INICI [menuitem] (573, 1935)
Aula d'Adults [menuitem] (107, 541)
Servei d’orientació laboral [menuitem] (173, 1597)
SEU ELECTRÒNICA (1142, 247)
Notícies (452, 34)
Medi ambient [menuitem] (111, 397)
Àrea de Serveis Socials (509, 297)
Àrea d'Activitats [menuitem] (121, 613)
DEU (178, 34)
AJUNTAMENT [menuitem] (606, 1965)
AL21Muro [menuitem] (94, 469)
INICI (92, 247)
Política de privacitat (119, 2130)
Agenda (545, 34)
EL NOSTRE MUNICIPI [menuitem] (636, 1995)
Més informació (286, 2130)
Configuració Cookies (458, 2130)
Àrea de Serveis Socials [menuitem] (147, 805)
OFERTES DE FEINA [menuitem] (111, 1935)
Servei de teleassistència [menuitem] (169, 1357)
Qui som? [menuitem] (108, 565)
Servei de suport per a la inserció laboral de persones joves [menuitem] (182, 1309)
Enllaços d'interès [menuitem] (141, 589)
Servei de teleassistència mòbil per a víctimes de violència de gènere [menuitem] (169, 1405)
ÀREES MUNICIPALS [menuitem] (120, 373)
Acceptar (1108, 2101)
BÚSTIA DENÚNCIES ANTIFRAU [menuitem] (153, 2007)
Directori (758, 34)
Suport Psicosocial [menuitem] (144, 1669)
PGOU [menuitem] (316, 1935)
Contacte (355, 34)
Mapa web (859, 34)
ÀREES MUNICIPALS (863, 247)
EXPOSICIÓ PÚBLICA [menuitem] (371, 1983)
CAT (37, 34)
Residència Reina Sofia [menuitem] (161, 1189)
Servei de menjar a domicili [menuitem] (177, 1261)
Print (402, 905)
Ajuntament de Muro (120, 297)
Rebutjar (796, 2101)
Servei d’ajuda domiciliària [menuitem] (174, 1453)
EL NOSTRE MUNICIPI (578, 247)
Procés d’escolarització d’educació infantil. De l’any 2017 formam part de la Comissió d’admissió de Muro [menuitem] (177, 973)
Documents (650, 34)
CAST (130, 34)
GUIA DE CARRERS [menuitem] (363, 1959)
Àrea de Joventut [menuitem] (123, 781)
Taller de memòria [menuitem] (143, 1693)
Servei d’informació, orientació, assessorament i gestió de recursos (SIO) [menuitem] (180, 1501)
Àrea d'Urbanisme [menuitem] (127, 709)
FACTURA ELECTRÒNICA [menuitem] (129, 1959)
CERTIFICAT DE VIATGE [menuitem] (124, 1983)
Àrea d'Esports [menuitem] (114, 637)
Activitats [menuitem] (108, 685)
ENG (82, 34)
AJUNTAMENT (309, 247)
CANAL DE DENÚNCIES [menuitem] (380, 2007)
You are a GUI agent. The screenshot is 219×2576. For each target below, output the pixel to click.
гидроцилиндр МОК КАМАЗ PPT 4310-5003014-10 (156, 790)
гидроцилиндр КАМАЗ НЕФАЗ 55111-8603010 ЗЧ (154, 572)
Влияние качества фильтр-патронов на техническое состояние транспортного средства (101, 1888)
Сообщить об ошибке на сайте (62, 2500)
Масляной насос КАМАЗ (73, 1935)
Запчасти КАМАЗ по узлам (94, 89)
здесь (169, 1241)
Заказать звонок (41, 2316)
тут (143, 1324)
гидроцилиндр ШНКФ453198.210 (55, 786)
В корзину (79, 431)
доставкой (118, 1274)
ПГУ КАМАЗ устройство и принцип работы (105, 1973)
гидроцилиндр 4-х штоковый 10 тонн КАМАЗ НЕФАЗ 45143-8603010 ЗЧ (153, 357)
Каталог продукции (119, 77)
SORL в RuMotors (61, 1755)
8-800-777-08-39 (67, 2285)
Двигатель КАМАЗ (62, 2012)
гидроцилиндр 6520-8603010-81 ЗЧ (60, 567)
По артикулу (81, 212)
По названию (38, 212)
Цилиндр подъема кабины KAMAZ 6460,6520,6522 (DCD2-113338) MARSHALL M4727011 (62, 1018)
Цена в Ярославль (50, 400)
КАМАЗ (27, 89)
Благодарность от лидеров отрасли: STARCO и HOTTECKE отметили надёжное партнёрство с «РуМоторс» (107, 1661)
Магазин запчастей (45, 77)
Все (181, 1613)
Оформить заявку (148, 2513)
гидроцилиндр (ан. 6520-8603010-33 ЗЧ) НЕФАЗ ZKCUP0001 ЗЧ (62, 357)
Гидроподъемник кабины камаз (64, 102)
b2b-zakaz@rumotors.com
● ● ●
#### [Problem to solve]
Considering only the data above, return the lines in which "orientació" occurs.

#### [Result of this exercise]
Servei d’orientació laboral [menuitem] (173, 1597)
Servei d’informació, orientació, assessorament i gestió de recursos (SIO) [menuitem] (180, 1501)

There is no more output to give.